((
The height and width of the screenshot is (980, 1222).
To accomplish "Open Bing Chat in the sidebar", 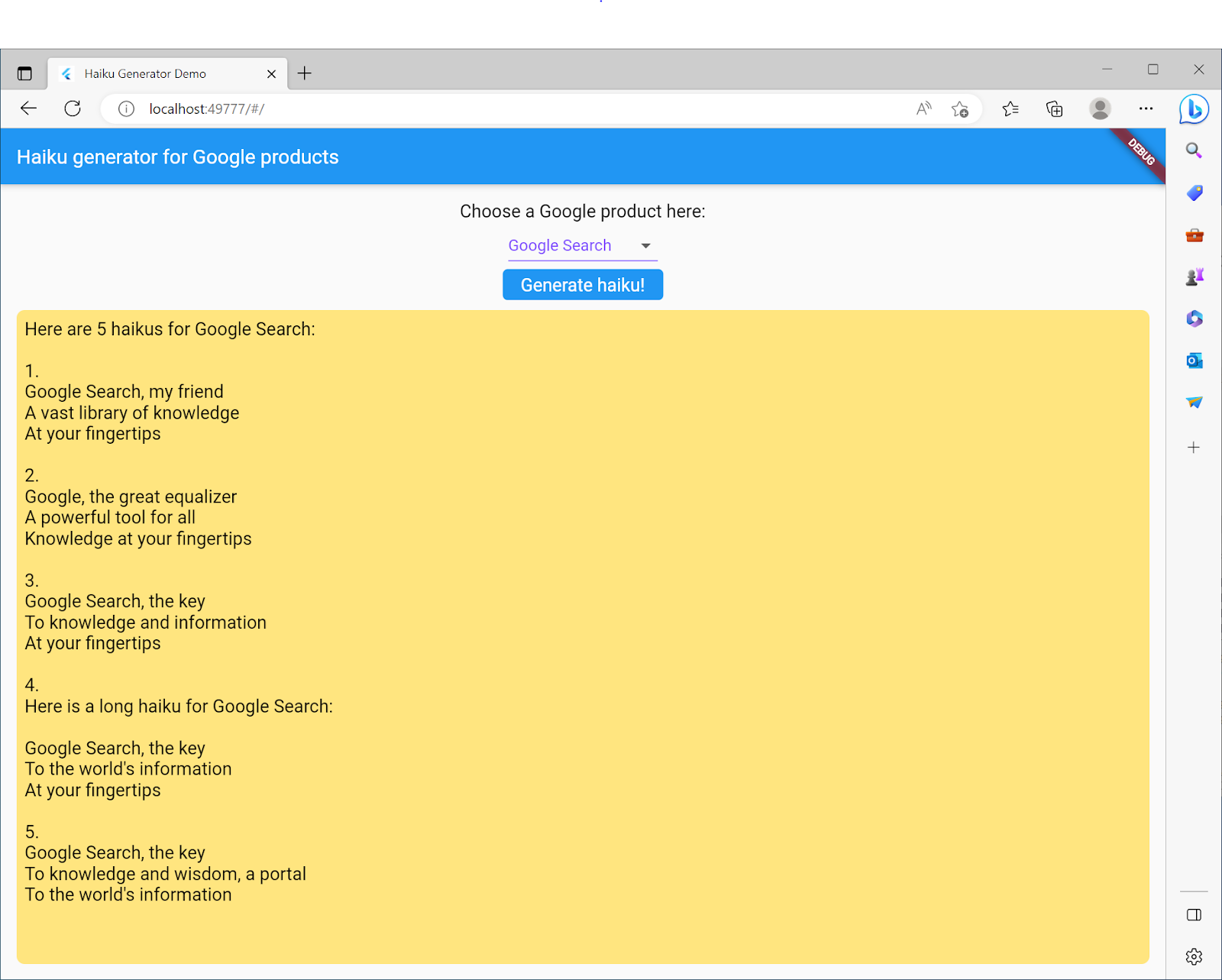I will [1194, 108].
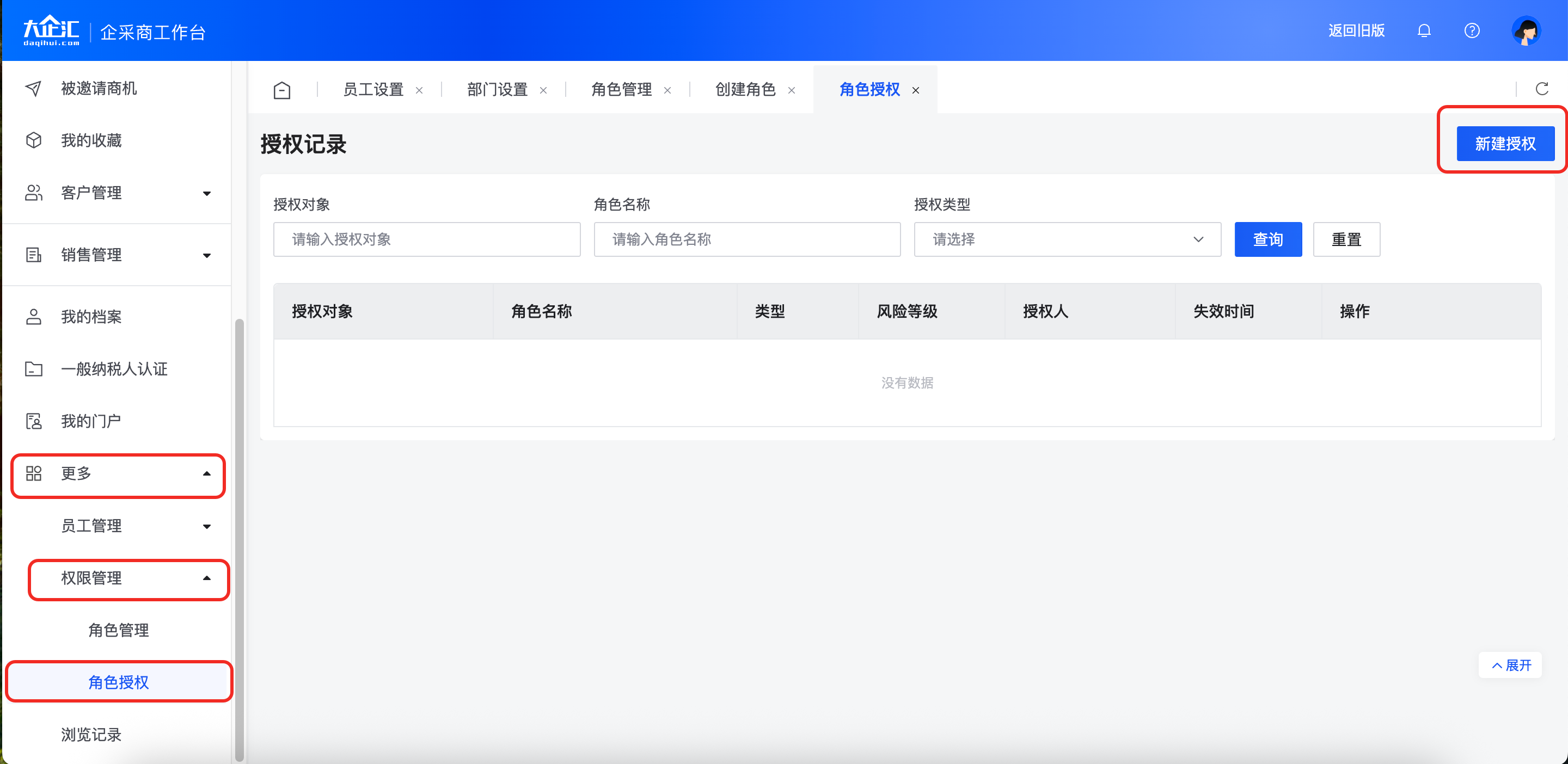Open 我的门户 in sidebar
This screenshot has height=764, width=1568.
91,421
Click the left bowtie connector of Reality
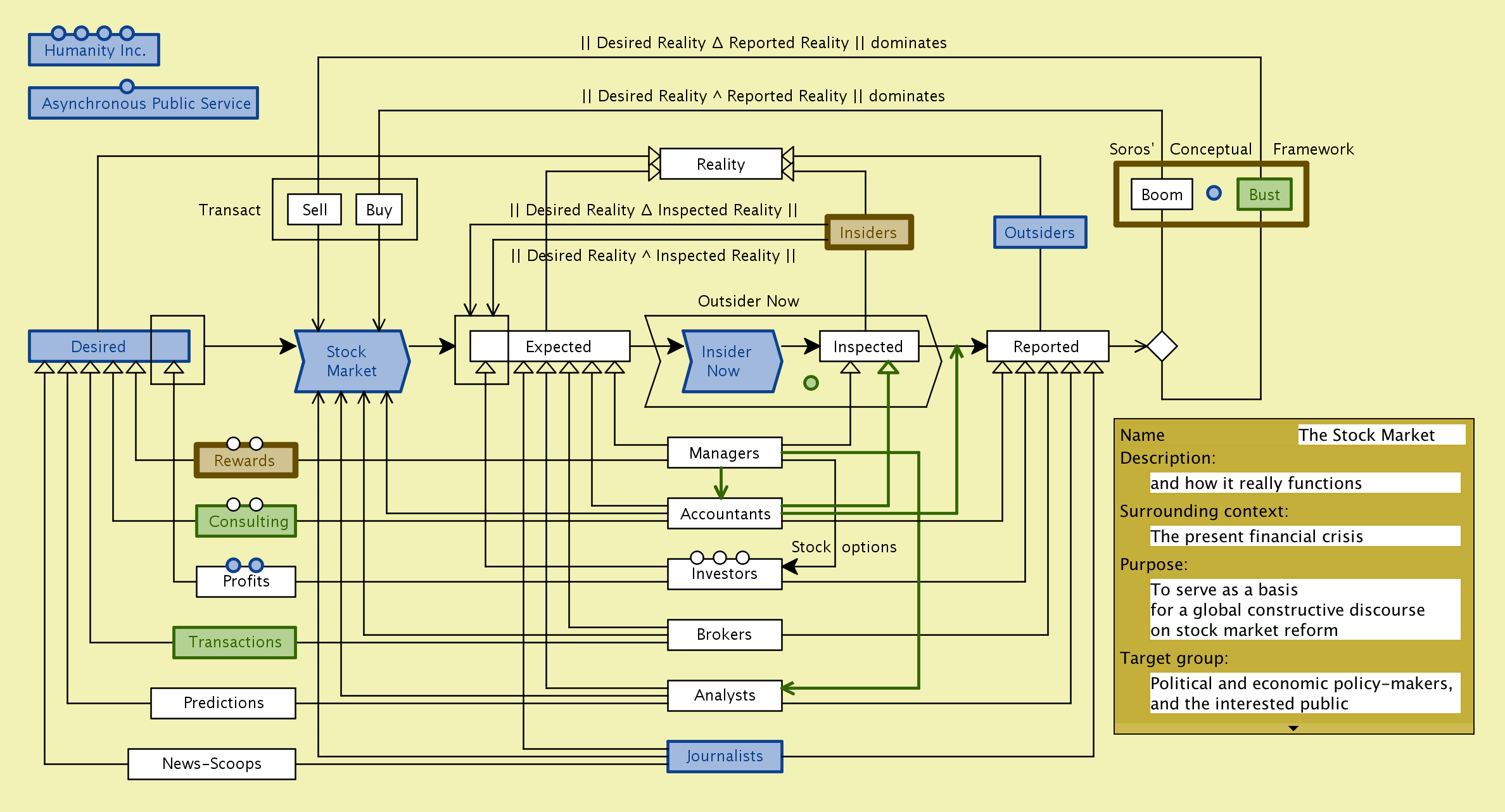This screenshot has height=812, width=1505. coord(654,164)
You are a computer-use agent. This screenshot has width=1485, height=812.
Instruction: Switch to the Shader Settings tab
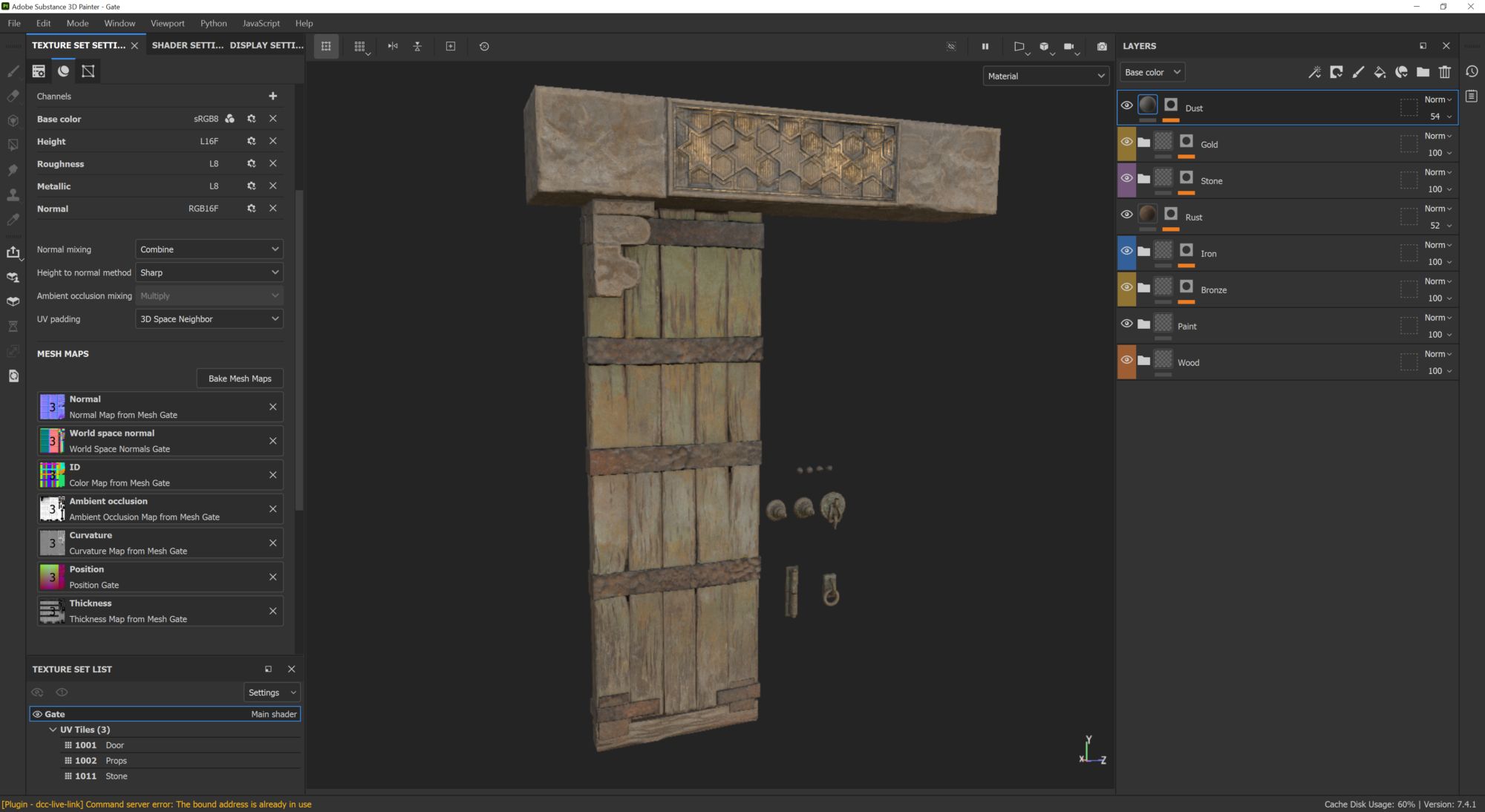[187, 45]
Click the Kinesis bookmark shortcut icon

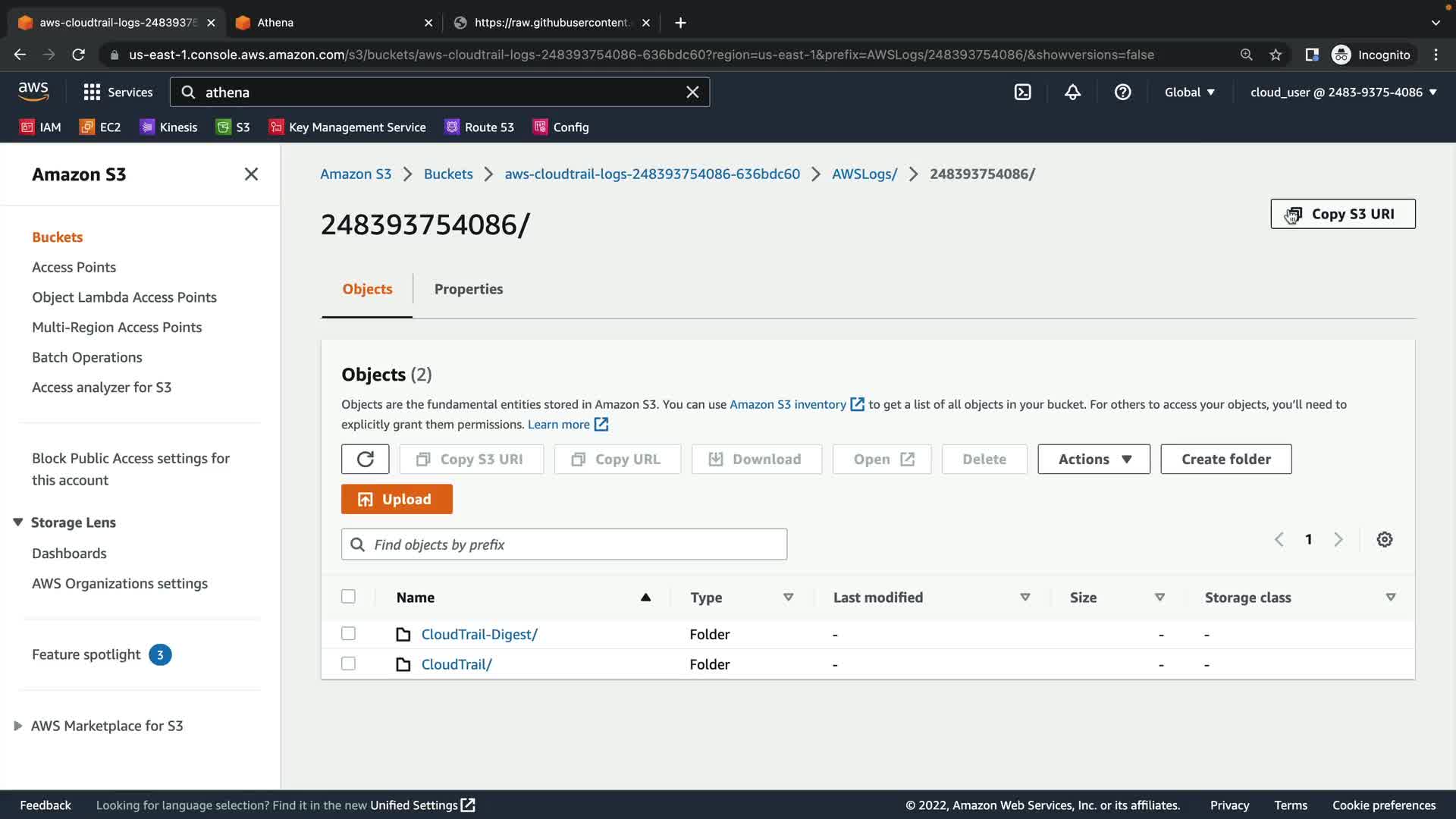pos(147,127)
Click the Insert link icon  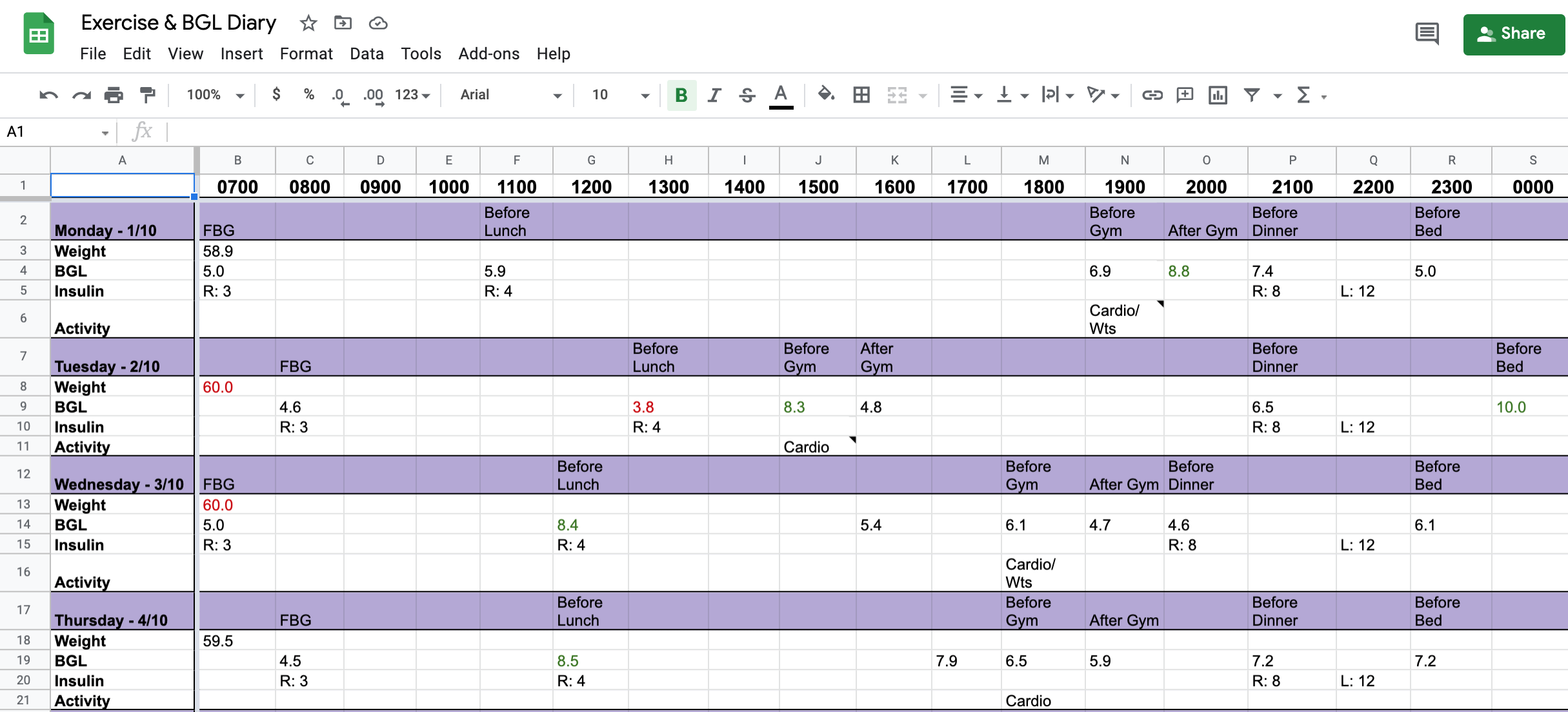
))
:: Problem statement ::
Word for word, retype the lines from the one with "Instruction: Switch to" through the final line of the data, both included. No pictures belong in the copy.

:: Response to the task ::
Instruction: Switch to the Shader Settings tab
[187, 45]
Click the Kinesis bookmark shortcut icon

pos(147,127)
Click the Insert link icon  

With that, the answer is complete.